== AVAILABLE DATA
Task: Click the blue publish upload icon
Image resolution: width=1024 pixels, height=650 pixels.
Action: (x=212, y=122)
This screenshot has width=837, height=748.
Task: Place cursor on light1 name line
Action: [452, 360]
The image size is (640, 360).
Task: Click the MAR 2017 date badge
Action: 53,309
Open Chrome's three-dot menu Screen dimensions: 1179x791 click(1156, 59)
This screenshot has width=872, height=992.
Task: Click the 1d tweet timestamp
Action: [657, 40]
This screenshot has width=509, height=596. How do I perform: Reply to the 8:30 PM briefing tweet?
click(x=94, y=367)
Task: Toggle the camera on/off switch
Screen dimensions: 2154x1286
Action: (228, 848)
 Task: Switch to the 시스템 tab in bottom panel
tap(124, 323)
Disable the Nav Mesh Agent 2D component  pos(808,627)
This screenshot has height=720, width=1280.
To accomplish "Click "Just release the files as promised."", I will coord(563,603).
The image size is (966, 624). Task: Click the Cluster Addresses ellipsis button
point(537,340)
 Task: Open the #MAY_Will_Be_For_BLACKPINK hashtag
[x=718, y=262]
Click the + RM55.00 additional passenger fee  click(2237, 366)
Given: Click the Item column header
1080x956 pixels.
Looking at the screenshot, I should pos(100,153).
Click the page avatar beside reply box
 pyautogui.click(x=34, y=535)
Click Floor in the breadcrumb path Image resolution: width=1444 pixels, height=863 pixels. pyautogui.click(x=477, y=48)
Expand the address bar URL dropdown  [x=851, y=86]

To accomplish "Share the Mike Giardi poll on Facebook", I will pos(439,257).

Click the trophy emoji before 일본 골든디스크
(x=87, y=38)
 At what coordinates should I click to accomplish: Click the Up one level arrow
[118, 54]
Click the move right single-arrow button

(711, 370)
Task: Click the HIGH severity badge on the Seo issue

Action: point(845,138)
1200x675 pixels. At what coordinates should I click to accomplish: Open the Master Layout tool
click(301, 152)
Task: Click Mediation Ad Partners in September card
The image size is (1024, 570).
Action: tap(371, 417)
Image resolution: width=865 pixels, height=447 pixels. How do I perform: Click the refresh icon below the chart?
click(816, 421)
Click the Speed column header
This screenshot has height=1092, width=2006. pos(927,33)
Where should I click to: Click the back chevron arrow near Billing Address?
====
» AIM OF THE TASK
Looking at the entries above, can you reproduce exactly the lines from the one that holds "Click the trophy emoji before 일본 골든디스크" through the one that holds "Task: Click Mediation", and only those?

» ANSWER SPACE
Click the trophy emoji before 일본 골든디스크
(x=87, y=38)
 At what coordinates should I click to accomplish: Click the Up one level arrow
[118, 54]
Click the move right single-arrow button

(711, 370)
Task: Click the HIGH severity badge on the Seo issue

Action: point(845,138)
1200x675 pixels. At what coordinates should I click to accomplish: Open the Master Layout tool
click(301, 152)
Task: Click Mediation Ad Partners in September card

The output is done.